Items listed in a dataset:
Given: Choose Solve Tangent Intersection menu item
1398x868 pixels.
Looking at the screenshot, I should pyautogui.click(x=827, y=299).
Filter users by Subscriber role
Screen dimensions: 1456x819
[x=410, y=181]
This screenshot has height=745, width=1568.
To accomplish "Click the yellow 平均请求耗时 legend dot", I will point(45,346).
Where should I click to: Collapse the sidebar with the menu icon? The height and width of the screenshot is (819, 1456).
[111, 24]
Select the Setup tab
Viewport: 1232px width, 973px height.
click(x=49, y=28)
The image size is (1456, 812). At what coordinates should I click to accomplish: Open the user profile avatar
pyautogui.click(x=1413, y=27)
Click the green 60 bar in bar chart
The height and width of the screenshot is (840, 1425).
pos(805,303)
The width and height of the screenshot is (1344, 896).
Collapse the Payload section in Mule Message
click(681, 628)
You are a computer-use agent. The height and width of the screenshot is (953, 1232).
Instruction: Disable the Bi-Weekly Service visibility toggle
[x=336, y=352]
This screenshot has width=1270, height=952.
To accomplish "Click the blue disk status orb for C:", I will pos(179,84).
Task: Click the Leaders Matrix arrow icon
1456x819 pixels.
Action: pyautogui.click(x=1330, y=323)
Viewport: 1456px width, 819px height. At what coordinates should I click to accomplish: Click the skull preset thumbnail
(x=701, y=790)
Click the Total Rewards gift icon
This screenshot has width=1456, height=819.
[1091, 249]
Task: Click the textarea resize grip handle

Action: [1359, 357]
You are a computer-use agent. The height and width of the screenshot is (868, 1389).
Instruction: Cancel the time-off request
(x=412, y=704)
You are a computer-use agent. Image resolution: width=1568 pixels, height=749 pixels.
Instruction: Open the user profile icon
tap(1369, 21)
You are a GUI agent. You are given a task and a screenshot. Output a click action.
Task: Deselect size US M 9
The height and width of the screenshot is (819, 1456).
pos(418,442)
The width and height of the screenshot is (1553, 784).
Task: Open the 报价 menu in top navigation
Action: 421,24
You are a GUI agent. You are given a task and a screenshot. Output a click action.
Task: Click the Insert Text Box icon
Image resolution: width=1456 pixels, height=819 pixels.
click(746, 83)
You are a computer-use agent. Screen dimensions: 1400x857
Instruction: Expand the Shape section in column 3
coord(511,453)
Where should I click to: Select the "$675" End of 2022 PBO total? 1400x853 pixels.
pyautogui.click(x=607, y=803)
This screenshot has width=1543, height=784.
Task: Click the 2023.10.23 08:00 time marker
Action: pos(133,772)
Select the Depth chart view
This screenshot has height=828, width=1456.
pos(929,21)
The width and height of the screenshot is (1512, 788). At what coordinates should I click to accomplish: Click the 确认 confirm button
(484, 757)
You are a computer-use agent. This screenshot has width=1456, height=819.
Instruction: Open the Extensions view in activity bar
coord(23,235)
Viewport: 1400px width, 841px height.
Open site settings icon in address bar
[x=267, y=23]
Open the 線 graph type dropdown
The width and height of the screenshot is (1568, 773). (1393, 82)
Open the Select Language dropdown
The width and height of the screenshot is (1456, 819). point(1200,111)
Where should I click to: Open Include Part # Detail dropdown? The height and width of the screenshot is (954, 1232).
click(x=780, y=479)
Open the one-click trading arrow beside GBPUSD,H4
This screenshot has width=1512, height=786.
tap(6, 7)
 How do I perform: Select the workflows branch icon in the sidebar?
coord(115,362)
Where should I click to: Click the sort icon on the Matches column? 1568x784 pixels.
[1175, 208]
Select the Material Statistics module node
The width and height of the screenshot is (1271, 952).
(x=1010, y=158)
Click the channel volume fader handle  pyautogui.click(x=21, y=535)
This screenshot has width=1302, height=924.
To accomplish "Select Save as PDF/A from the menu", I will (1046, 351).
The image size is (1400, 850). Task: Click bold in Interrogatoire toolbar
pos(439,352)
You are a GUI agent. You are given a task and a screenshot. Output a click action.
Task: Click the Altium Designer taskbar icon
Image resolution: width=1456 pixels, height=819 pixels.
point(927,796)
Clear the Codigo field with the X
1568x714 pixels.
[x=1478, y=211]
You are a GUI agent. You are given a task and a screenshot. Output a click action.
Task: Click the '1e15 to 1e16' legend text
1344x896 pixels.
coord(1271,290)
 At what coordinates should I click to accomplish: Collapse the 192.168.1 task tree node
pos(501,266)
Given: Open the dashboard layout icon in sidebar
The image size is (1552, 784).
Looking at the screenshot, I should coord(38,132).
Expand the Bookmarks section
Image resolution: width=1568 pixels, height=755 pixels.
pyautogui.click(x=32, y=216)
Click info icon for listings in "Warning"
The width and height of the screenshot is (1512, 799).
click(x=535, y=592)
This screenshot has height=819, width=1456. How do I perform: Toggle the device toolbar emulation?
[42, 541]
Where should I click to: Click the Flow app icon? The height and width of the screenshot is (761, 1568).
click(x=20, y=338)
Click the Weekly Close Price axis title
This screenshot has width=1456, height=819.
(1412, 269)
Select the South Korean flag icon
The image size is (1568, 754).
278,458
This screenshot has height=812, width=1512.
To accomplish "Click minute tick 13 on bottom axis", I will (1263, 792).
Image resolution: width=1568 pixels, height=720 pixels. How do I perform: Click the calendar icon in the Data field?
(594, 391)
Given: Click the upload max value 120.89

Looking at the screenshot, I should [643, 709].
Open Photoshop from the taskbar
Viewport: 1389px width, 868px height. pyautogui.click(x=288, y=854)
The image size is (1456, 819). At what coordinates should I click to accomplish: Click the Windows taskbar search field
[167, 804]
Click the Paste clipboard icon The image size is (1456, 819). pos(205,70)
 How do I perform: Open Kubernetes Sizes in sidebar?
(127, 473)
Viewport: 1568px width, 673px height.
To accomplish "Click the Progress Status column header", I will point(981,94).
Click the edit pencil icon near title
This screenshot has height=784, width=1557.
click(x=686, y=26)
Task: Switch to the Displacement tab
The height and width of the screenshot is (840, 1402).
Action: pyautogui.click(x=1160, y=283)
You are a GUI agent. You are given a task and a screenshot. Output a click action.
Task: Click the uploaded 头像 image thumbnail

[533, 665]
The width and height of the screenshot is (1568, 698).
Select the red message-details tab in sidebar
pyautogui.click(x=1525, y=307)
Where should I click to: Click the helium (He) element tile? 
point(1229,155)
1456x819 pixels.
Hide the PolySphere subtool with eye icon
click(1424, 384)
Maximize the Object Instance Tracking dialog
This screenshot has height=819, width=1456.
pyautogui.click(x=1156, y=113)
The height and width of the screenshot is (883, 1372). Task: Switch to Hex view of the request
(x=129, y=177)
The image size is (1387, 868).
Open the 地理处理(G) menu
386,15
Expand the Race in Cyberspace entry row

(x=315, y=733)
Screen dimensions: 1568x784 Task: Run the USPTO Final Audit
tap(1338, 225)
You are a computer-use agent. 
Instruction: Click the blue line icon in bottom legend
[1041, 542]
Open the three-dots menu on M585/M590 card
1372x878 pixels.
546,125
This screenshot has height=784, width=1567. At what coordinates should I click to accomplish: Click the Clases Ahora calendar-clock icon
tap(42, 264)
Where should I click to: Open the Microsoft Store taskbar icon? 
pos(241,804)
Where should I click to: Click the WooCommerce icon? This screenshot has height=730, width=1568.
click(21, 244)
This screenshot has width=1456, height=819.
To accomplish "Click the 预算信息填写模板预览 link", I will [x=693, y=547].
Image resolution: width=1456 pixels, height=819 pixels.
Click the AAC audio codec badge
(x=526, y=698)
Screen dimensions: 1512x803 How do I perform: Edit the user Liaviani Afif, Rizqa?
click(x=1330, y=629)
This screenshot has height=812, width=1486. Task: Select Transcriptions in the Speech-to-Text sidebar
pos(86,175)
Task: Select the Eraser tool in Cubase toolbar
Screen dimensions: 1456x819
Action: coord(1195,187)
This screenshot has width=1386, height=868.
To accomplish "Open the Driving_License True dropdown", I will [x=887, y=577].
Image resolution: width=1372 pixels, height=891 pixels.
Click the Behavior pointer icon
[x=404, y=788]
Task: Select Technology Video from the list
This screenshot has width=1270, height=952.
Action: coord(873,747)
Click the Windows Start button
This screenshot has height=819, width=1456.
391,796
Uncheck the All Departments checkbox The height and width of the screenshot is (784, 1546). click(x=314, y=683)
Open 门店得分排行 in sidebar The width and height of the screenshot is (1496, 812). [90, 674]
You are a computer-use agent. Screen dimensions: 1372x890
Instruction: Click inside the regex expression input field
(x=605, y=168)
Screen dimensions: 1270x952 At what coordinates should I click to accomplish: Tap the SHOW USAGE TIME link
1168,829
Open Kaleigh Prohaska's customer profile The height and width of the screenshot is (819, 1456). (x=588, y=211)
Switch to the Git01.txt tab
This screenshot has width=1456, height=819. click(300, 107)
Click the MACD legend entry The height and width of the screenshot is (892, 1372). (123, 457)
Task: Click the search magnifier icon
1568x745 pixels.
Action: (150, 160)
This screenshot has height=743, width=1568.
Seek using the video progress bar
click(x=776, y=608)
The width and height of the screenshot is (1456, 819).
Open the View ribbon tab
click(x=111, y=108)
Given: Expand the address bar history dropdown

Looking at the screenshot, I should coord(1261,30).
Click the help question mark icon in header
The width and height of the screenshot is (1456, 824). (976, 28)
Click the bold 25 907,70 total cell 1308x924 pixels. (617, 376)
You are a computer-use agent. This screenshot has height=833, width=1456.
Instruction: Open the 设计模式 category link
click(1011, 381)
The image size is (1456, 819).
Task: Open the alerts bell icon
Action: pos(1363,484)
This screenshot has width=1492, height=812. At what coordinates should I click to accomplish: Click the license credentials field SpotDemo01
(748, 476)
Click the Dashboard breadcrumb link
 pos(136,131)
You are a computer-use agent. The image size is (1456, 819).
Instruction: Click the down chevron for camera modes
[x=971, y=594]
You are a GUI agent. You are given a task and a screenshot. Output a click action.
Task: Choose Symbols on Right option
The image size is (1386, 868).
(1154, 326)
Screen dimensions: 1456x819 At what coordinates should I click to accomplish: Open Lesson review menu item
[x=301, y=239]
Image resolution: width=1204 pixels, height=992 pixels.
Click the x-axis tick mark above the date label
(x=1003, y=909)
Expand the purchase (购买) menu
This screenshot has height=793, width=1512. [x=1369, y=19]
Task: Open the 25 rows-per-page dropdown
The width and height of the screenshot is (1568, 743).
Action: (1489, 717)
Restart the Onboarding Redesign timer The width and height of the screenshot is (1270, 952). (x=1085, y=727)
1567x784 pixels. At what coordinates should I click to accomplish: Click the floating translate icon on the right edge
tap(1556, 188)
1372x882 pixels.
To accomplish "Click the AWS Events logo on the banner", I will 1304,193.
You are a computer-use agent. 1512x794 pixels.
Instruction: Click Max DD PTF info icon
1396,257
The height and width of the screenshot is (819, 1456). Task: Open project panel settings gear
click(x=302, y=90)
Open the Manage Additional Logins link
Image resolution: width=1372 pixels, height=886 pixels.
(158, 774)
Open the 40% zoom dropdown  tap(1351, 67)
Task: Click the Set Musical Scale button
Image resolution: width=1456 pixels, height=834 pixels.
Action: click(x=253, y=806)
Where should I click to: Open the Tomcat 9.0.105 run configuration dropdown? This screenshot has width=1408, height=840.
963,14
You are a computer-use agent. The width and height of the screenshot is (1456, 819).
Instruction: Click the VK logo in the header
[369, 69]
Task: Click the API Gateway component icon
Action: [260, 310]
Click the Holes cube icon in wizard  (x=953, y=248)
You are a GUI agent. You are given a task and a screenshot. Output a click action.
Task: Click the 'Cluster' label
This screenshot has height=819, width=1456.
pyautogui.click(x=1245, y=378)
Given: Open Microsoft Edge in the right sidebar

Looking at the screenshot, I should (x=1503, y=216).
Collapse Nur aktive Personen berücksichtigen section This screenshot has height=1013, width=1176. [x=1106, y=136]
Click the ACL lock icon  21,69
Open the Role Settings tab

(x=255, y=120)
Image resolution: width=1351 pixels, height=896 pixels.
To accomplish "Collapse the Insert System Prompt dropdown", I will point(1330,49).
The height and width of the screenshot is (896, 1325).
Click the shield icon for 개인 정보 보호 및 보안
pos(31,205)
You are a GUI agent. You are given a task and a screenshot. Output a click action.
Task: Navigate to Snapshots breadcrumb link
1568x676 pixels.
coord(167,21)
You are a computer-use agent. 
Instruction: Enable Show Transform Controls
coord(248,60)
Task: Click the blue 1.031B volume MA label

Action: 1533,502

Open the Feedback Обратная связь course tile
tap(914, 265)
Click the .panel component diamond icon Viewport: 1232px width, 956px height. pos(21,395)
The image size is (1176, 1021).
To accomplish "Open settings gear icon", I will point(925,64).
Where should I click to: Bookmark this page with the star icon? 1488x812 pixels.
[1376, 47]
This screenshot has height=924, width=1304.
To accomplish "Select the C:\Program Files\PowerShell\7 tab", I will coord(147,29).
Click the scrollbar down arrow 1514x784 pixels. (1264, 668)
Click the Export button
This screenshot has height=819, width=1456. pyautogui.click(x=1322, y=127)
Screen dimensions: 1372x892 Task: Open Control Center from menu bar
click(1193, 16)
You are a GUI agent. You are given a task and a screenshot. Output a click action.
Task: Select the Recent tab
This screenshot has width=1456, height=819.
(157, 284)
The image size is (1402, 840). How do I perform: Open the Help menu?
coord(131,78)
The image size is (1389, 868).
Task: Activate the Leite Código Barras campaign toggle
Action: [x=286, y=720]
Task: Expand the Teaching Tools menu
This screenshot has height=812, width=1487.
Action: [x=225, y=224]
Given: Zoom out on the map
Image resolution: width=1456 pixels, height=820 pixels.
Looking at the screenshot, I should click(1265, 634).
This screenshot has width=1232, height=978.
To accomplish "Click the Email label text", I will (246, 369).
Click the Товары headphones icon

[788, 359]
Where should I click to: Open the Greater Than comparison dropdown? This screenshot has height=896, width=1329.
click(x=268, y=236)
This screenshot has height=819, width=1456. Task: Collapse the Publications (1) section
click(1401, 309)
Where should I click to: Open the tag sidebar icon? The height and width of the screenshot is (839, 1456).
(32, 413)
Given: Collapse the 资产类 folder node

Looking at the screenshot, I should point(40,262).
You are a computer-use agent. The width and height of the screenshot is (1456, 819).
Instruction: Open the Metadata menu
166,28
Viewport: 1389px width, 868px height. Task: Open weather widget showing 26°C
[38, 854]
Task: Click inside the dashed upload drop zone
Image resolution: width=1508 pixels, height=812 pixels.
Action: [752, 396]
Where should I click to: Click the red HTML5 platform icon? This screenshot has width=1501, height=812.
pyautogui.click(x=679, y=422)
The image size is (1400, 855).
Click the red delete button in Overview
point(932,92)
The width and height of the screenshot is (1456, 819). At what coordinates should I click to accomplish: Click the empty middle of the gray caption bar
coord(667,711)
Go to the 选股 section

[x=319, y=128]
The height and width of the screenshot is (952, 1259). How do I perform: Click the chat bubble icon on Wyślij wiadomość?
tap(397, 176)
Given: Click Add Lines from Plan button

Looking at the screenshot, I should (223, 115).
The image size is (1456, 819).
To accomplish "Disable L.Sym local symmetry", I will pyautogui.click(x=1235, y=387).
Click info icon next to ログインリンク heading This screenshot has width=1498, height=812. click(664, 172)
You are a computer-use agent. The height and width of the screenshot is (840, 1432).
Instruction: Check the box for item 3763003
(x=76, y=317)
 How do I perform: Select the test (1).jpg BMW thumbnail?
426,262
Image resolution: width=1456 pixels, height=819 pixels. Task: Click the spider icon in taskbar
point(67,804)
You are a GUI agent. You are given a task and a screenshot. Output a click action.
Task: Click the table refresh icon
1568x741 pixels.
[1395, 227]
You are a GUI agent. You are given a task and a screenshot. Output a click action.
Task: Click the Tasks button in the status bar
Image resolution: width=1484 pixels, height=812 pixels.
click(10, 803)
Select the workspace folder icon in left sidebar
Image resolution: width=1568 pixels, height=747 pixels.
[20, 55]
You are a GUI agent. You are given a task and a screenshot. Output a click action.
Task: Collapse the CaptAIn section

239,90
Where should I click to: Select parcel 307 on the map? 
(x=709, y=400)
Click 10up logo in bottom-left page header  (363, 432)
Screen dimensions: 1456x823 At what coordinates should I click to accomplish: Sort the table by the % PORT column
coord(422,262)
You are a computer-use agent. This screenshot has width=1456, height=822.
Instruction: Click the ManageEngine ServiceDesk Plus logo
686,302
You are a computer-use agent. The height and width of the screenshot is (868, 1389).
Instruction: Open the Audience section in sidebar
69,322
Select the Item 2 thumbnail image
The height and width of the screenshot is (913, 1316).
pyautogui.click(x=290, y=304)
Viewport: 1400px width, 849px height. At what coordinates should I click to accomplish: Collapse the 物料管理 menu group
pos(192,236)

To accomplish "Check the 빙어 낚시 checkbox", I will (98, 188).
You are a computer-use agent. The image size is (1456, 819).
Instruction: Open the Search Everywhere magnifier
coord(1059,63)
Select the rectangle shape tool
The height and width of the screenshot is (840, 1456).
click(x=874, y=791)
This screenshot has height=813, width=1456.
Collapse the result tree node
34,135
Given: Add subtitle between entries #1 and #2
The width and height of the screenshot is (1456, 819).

> _About this exercise_
Which lines above contain the word "Choose"? Copy each one.

> _Solution to the problem_
Given: Choose Solve Tangent Intersection menu item
Task: Choose Symbols on Right option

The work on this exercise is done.